━━━━━ DATA LISTING ━━━━━

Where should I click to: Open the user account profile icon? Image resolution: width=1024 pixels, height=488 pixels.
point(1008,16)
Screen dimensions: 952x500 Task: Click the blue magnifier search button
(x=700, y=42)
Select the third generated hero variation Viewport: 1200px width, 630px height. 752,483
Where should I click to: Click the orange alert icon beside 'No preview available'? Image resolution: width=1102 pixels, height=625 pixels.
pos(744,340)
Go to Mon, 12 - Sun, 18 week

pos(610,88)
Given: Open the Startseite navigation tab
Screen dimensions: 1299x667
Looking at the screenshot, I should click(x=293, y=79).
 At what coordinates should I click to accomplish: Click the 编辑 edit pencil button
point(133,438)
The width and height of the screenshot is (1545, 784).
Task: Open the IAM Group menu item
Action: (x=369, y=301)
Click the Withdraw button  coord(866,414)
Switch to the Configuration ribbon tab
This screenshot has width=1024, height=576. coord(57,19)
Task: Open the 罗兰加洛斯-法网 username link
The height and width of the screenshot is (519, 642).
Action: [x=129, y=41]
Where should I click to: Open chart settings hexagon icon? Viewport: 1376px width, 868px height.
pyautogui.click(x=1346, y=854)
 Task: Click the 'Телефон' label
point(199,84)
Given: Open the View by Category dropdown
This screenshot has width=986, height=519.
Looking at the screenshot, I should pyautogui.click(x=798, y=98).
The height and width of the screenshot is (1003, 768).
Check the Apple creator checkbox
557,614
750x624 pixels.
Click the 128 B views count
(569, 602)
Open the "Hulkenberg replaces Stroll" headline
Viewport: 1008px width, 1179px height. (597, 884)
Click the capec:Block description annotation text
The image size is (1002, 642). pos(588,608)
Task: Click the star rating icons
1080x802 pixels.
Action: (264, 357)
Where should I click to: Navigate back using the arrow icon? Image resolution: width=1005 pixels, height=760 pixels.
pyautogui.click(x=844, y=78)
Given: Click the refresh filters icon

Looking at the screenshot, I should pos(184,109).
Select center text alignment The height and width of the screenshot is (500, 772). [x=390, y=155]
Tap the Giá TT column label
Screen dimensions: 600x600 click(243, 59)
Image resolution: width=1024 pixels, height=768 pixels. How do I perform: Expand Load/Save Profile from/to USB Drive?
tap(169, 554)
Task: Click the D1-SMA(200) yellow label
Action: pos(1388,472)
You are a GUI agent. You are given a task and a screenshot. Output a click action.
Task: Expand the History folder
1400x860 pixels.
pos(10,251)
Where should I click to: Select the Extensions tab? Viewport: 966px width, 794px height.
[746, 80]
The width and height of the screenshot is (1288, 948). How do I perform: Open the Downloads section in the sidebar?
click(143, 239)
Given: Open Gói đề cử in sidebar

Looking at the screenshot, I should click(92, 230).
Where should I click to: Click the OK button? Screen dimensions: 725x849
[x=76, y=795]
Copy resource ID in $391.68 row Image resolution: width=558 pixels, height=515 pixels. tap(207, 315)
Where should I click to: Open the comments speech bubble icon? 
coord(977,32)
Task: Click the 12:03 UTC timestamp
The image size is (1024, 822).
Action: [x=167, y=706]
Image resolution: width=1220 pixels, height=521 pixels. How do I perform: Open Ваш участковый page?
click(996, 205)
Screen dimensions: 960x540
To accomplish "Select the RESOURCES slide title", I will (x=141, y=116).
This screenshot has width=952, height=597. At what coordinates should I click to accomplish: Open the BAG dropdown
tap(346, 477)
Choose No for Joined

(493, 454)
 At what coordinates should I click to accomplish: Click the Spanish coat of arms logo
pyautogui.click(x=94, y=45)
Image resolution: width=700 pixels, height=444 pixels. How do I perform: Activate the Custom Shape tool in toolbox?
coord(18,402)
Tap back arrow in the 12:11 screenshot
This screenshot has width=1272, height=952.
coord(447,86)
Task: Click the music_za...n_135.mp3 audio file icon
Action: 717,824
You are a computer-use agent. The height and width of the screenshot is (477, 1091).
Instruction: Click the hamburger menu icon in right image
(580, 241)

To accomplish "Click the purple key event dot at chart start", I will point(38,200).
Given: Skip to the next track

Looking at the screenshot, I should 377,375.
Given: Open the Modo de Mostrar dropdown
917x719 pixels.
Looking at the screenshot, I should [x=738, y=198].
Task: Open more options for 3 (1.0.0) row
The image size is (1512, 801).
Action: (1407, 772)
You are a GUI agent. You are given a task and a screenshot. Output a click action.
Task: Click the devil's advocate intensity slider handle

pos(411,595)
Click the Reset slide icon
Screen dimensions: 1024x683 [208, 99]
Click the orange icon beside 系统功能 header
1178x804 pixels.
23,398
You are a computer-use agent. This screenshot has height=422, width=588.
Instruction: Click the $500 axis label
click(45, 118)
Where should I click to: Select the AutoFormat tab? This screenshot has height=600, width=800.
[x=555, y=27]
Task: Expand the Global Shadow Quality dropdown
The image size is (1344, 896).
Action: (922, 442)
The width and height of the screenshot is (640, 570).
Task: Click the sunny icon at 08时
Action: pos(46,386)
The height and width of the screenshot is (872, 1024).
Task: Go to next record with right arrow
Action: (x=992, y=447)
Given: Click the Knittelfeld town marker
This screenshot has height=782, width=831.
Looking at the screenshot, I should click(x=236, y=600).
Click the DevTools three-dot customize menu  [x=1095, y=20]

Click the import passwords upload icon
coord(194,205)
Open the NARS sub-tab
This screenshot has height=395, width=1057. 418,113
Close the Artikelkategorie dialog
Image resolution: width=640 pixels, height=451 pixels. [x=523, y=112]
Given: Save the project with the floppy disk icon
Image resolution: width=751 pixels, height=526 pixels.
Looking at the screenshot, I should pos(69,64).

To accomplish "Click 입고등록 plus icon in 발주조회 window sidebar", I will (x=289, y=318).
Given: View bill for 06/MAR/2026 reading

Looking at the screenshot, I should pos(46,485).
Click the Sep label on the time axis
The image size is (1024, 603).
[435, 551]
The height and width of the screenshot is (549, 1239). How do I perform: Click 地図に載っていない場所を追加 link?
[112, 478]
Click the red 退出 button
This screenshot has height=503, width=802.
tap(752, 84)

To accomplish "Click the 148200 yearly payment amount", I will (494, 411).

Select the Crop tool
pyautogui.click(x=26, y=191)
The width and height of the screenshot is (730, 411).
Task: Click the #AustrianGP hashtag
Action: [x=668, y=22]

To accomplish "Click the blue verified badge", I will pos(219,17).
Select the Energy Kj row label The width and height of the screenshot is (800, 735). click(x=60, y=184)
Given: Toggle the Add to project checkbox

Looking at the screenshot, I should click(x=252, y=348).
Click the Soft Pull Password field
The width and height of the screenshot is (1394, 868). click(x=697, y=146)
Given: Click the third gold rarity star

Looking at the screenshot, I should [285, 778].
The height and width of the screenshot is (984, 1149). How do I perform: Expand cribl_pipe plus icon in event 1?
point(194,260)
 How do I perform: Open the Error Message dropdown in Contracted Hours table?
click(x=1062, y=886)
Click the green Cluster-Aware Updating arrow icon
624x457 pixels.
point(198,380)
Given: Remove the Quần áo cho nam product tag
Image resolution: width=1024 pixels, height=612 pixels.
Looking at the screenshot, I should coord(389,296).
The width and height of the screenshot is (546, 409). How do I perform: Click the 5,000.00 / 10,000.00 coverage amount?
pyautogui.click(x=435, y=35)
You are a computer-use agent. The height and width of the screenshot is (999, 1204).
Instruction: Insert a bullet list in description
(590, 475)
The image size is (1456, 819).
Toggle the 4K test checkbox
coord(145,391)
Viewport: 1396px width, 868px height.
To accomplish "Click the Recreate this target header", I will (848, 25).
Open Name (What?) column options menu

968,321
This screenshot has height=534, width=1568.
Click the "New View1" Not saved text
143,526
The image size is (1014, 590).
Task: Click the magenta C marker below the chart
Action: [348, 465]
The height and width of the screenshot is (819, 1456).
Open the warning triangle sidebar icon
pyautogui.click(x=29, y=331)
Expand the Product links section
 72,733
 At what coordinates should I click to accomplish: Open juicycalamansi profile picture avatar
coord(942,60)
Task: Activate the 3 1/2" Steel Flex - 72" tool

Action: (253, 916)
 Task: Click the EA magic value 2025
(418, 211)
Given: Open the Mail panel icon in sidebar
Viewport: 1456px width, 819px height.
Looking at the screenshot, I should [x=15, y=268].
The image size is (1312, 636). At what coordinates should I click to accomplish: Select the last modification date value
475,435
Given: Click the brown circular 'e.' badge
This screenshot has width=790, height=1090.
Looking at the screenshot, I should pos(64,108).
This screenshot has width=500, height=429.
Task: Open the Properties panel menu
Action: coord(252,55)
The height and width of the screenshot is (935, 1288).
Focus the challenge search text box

━━━━━

- THE EXERCISE
Please retype the records above word for word, starting at the line that contains "Given: Click the refresh filters icon" and stopping after the line that contains "will (x=141, y=116).".

- WRITTEN REPLY
Given: Click the refresh filters icon

Looking at the screenshot, I should pos(184,109).
Select center text alignment The height and width of the screenshot is (500, 772). [x=390, y=155]
Tap the Giá TT column label
Screen dimensions: 600x600 click(243, 59)
Image resolution: width=1024 pixels, height=768 pixels. How do I perform: Expand Load/Save Profile from/to USB Drive?
tap(169, 554)
Task: Click the D1-SMA(200) yellow label
Action: pos(1388,472)
You are a GUI agent. You are given a task and a screenshot. Output a click action.
Task: Expand the History folder
1400x860 pixels.
pos(10,251)
Where should I click to: Select the Extensions tab? Viewport: 966px width, 794px height.
[746, 80]
The width and height of the screenshot is (1288, 948). How do I perform: Open the Downloads section in the sidebar?
click(143, 239)
Given: Open Gói đề cử in sidebar

Looking at the screenshot, I should click(92, 230).
Where should I click to: Click the OK button? Screen dimensions: 725x849
[x=76, y=795]
Copy resource ID in $391.68 row Image resolution: width=558 pixels, height=515 pixels. tap(207, 315)
Where should I click to: Open the comments speech bubble icon? 
coord(977,32)
Task: Click the 12:03 UTC timestamp
The image size is (1024, 822).
Action: [x=167, y=706]
Image resolution: width=1220 pixels, height=521 pixels. How do I perform: Open Ваш участковый page?
click(996, 205)
Screen dimensions: 960x540
To accomplish "Select the RESOURCES slide title", I will (x=141, y=116).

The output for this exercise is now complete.